▶

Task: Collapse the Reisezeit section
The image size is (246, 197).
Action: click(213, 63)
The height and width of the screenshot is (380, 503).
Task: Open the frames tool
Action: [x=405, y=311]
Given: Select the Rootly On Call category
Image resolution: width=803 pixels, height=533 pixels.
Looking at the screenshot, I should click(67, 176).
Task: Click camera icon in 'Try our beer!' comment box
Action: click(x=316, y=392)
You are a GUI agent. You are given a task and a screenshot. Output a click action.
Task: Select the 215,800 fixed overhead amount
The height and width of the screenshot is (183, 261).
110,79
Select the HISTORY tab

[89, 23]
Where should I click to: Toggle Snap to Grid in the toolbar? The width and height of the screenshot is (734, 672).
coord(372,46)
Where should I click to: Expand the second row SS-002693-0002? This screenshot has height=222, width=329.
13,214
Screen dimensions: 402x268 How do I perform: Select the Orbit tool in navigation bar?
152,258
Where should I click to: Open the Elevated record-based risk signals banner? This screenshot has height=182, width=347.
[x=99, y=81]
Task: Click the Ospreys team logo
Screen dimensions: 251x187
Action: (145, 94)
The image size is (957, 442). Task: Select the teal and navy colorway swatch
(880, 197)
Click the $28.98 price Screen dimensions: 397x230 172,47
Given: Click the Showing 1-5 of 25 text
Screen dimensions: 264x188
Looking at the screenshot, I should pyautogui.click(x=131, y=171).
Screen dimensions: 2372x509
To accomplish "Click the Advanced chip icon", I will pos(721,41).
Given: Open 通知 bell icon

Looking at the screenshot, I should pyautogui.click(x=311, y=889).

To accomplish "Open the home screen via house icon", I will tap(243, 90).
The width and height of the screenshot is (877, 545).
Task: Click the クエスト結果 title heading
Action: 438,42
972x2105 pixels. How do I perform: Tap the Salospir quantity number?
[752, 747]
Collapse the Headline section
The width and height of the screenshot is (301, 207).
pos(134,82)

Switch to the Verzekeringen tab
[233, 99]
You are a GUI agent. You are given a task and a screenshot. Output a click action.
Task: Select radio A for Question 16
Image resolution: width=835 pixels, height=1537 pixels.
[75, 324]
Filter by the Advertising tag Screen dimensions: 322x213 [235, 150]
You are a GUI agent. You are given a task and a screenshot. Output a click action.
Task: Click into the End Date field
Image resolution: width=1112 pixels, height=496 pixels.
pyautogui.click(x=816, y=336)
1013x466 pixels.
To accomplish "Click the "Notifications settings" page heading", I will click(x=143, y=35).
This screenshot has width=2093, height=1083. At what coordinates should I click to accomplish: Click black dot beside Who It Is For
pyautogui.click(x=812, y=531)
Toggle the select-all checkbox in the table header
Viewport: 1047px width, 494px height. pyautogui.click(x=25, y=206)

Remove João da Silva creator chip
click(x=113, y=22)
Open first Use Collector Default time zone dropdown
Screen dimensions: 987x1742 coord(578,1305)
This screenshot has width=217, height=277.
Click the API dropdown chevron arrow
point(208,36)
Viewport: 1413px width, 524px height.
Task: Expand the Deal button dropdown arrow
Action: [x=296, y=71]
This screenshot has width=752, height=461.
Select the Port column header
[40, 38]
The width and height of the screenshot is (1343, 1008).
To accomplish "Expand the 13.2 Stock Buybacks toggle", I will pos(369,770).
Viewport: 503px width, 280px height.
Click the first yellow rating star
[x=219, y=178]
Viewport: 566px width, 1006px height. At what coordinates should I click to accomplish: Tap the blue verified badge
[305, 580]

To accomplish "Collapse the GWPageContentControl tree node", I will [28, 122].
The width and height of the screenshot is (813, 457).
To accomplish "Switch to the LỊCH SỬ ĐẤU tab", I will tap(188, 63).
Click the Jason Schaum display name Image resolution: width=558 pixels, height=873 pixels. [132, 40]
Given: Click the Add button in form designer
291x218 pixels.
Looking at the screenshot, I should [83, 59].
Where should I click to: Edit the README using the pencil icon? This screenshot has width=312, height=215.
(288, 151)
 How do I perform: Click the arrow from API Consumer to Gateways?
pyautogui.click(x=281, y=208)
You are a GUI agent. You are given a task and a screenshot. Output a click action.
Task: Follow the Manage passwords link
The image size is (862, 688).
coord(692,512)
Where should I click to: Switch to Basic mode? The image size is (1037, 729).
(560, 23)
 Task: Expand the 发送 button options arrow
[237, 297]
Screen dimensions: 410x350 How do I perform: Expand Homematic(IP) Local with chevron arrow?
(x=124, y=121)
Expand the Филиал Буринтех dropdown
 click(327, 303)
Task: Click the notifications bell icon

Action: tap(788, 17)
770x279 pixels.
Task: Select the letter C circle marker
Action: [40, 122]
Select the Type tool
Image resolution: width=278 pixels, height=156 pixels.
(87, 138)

◀

WORK REQUIRED: Return all of the entries exactly as they were supplied.

WORKED SOLUTION:
Task: Collapse the Reisezeit section
The image size is (246, 197).
Action: click(213, 63)
The height and width of the screenshot is (380, 503).
Task: Open the frames tool
Action: [x=405, y=311]
Given: Select the Rootly On Call category
Image resolution: width=803 pixels, height=533 pixels.
Looking at the screenshot, I should click(67, 176).
Task: Click camera icon in 'Try our beer!' comment box
Action: click(x=316, y=392)
You are a GUI agent. You are given a task and a screenshot. Output a click action.
Task: Select the 215,800 fixed overhead amount
The height and width of the screenshot is (183, 261).
110,79
Select the HISTORY tab

[89, 23]
Where should I click to: Toggle Snap to Grid in the toolbar? The width and height of the screenshot is (734, 672).
coord(372,46)
Where should I click to: Expand the second row SS-002693-0002? This screenshot has height=222, width=329.
13,214
Screen dimensions: 402x268 How do I perform: Select the Orbit tool in navigation bar?
152,258
Where should I click to: Open the Elevated record-based risk signals banner? This screenshot has height=182, width=347.
[x=99, y=81]
Task: Click the Ospreys team logo
Screen dimensions: 251x187
Action: (145, 94)
The image size is (957, 442). Task: Select the teal and navy colorway swatch
(880, 197)
Click the $28.98 price Screen dimensions: 397x230 172,47
Given: Click the Showing 1-5 of 25 text
Screen dimensions: 264x188
Looking at the screenshot, I should pyautogui.click(x=131, y=171).
Screen dimensions: 2372x509
To accomplish "Click the Advanced chip icon", I will pos(721,41).
Given: Open 通知 bell icon

Looking at the screenshot, I should pyautogui.click(x=311, y=889).

To accomplish "Open the home screen via house icon", I will tap(243, 90).
The width and height of the screenshot is (877, 545).
Task: Click the クエスト結果 title heading
Action: 438,42
972x2105 pixels. How do I perform: Tap the Salospir quantity number?
[752, 747]
Collapse the Headline section
The width and height of the screenshot is (301, 207).
pos(134,82)

Switch to the Verzekeringen tab
[233, 99]
You are a GUI agent. You are given a task and a screenshot. Output a click action.
Task: Select radio A for Question 16
Image resolution: width=835 pixels, height=1537 pixels.
[75, 324]
Filter by the Advertising tag Screen dimensions: 322x213 [235, 150]
You are a GUI agent. You are given a task and a screenshot. Output a click action.
Task: Click into the End Date field
Image resolution: width=1112 pixels, height=496 pixels.
pyautogui.click(x=816, y=336)
1013x466 pixels.
To accomplish "Click the "Notifications settings" page heading", I will click(x=143, y=35).
This screenshot has width=2093, height=1083. At what coordinates should I click to accomplish: Click black dot beside Who It Is For
pyautogui.click(x=812, y=531)
Toggle the select-all checkbox in the table header
Viewport: 1047px width, 494px height. pyautogui.click(x=25, y=206)

Remove João da Silva creator chip
click(x=113, y=22)
Open first Use Collector Default time zone dropdown
Screen dimensions: 987x1742 coord(578,1305)
This screenshot has width=217, height=277.
Click the API dropdown chevron arrow
point(208,36)
Viewport: 1413px width, 524px height.
Task: Expand the Deal button dropdown arrow
Action: [x=296, y=71]
This screenshot has width=752, height=461.
Select the Port column header
[40, 38]
The width and height of the screenshot is (1343, 1008).
To accomplish "Expand the 13.2 Stock Buybacks toggle", I will pos(369,770).
Viewport: 503px width, 280px height.
Click the first yellow rating star
[x=219, y=178]
Viewport: 566px width, 1006px height. At what coordinates should I click to accomplish: Tap the blue verified badge
[305, 580]

To accomplish "Collapse the GWPageContentControl tree node", I will [28, 122].
The width and height of the screenshot is (813, 457).
To accomplish "Switch to the LỊCH SỬ ĐẤU tab", I will tap(188, 63).
Click the Jason Schaum display name Image resolution: width=558 pixels, height=873 pixels. [132, 40]
Given: Click the Add button in form designer
291x218 pixels.
Looking at the screenshot, I should [83, 59].
Where should I click to: Edit the README using the pencil icon? This screenshot has width=312, height=215.
(288, 151)
 How do I perform: Click the arrow from API Consumer to Gateways?
pyautogui.click(x=281, y=208)
You are a GUI agent. You are given a task and a screenshot. Output a click action.
Task: Follow the Manage passwords link
The image size is (862, 688).
coord(692,512)
Where should I click to: Switch to Basic mode? The image size is (1037, 729).
(560, 23)
 Task: Expand the 发送 button options arrow
[237, 297]
Screen dimensions: 410x350 How do I perform: Expand Homematic(IP) Local with chevron arrow?
(x=124, y=121)
Expand the Филиал Буринтех dropdown
 click(327, 303)
Task: Click the notifications bell icon

Action: tap(788, 17)
770x279 pixels.
Task: Select the letter C circle marker
Action: [40, 122]
Select the Type tool
Image resolution: width=278 pixels, height=156 pixels.
(87, 138)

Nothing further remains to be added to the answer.